Andrea Bettin: Art for Freedom, Art as Freedom
Eddie Weinberg
Andrea Bettin, Underwater 1, oil on canvas, 2004.
Andrea Bettin is a man living a double life. While at work as an engineer, his mind is always on art, what he feels is his true purpose. And yet, Bettin’s art seems to borrow from his scientific background, or else work within its context–exploring life’s peculiarities, attending to the details of nature.
Bettin’s work, inventively contemporary in its appearance, is also respectful of its roots. Bettin cites such giants as Picasso, Schiele, Rodin, Modigliani, Pollock and Klee as key influences in the development of his style. In his latest paintings one can begin to see a distinct dichotomy between his more classically inspired portraits and his "Freedom" series.
At a recent exhibition at the Broadway Gallery in New York, Bettin displayed studies of models, his wife, himself. These portraits are earthy: passive actors are sketched in natural tones; bright points of tension resonate from their faces, in their shoulders. In each face, one may glimpse an action contemplated and abandoned. The self-portraits appear pensive, resolved, and contain the threat of sudden violence, sudden change. Perhaps they reveal the conflict that exists between the engineer’s understanding of reality and the artist’s sense of possibility.
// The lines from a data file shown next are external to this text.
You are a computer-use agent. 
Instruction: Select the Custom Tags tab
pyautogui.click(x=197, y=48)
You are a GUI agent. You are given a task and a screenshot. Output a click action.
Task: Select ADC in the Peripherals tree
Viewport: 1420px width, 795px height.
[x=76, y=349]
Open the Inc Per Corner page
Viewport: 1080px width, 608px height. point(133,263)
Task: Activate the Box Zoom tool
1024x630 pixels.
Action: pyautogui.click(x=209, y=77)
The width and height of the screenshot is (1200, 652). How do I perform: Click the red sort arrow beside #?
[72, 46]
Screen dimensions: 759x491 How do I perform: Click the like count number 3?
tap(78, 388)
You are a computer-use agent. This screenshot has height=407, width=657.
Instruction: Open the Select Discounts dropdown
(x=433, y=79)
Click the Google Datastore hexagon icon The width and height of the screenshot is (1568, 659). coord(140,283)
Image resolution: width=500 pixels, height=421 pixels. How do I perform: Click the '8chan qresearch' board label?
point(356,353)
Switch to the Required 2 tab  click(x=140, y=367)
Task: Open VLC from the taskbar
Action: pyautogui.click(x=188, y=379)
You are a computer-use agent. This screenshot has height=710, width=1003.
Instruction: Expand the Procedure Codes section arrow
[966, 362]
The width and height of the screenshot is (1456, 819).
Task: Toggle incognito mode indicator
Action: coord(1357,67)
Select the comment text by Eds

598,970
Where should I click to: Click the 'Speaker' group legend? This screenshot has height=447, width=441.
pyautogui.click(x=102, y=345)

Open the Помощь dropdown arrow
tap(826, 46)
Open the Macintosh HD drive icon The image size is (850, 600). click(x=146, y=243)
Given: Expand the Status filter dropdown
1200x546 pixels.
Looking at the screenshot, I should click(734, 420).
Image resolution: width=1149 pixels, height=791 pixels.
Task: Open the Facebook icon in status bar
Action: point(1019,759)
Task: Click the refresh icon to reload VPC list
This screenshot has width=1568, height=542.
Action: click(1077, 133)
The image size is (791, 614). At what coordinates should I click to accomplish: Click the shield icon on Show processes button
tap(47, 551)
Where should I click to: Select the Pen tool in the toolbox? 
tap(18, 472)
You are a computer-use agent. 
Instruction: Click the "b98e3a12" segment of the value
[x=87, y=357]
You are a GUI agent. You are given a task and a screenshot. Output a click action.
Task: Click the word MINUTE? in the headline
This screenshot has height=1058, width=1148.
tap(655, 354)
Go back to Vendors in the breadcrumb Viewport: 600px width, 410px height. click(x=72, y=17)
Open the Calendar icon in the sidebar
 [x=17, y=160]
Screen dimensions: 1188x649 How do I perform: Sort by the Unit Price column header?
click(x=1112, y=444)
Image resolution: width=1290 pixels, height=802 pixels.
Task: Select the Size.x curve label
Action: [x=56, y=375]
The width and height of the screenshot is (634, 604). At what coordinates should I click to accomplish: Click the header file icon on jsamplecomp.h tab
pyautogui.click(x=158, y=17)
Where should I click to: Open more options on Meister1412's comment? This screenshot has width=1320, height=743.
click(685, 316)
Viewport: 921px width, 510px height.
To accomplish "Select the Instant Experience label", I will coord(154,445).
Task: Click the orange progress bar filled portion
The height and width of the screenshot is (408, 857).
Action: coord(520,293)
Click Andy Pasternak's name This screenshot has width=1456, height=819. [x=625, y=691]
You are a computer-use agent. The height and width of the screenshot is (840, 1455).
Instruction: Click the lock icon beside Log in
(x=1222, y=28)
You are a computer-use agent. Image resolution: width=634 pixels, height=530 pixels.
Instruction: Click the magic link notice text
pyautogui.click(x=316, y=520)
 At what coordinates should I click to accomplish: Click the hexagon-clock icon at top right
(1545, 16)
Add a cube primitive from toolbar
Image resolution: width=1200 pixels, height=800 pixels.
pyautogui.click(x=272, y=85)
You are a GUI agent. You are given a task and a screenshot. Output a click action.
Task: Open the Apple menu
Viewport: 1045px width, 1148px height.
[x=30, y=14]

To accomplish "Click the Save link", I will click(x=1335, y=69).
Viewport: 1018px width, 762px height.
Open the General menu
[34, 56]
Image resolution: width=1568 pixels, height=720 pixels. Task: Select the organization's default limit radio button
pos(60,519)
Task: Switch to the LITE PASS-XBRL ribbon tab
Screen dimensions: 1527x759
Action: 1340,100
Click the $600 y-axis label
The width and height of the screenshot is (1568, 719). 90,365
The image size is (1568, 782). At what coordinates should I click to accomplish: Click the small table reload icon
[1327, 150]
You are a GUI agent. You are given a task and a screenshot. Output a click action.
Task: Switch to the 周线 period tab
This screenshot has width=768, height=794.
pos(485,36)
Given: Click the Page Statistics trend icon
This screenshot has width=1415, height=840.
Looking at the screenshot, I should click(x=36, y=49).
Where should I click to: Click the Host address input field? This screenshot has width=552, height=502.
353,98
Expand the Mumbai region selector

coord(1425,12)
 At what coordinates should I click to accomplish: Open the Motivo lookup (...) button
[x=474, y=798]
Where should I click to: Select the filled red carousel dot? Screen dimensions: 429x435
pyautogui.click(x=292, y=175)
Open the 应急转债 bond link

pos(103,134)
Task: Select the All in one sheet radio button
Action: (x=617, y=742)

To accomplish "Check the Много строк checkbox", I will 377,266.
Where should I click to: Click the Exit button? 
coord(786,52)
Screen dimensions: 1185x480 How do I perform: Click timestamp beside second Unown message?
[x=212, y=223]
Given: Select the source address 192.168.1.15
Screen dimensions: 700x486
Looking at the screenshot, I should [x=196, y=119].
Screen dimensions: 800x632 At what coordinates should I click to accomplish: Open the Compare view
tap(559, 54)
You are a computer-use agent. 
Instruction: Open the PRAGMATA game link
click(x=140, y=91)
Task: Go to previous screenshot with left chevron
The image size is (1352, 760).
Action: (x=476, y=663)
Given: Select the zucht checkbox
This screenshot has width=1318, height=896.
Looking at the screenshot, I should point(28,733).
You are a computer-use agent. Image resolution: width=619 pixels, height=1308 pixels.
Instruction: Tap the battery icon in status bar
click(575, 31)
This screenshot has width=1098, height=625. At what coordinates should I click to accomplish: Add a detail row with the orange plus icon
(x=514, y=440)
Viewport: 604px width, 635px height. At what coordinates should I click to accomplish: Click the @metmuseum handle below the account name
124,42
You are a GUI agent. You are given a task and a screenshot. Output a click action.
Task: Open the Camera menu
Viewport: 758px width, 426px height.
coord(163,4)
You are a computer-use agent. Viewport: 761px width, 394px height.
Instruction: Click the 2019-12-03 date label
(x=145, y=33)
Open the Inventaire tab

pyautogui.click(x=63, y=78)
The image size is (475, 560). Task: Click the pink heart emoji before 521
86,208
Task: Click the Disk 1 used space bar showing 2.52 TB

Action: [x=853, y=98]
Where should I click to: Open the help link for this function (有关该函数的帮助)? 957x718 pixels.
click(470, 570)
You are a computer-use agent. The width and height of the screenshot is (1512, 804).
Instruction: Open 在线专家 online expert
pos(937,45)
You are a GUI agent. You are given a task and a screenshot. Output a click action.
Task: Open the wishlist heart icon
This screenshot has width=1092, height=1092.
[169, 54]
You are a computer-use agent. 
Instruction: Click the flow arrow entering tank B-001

The abstract, scratchy and verdant pieces that comprise the "Freedom" series may also be seen as a form of self-portraiture. These, Bettin says, are metaphoric examples of his "unconscious mind breaking free." Within each colorful and chaotic painting, one can detect the traces of birds or fish or vegetation. Bettin represents his creatures in bright bursts of motion; each animal’s presence amid the fertile colorful surroundings appears as a sunspot. The paintings seem to be living things, struggling against and united by the currents that move along the canvases’ surfaces. These works escape definition for they are constantly in flux. They are movement, change.
Bettin explains that this series will continue to grow as an ongoing project. He plans to exhibit these paintings in a multimedia installation. Images of birds will be displayed next to empty birdcages, fish next to aquariums. Bettin’s next entry in the series is set to be his most daring. He plans to exhibit replicas of prison cells from Guantanemo Bay, and juxtapose them with images of free human beings.
These raw paintings of oil, acrylic, watercolor, and fabric reveal Bettin’s hunger. He wants to be a full-time artist, and this series opposes the rigidity of the engineering profession. But perhaps these paintings are also the experiments of a scientist struggling with a world he must understand more fully. Bettin also comments on the collectability of art, something once fresh and wet now fixed to the dull, crowded walls of its admirers, sealed off from the life it depicts.
This is a predicament Bettin understands well. "For contemporary art, Italy is not a good place," Bettin says. Perhaps this is a product of the country’s rich artistic history, and the reduced wall space that can be allotted to new art. There are only a few contemporary art galleries, and Bettin feels "they are like a small club." He cites the example of Maurizio Cattelan, a contemporary artist who is currently enjoying great success outside of Padua, the region where both he and Bettin are from.
Bettin hasn’t let these difficulties hamper him. He spent a year-and-a-half in Scotland and was most recently in Cote d’Azure where he spent a summer near the beach, selling art to appreciative tourists. He describes these experiences as influential both to his art and to his identity as an artist. In Cote d’Azure, where he split his art-selling time between the gallery and the street, he was warmly embraced by the public and free of the more restrictive conditions accompanying the business of art in his native country. This has given him the freedom to be more the painter he wants to become, freedom "to deal with concepts outside of the mainstream."
Freedom is of central importance to Bettin. It is the capacity to give everything of oneself, in work, in art, in life. Freedom should be the birthright of every living thing, and Bettin uses his art to explore why it isn’t and what can be done about it.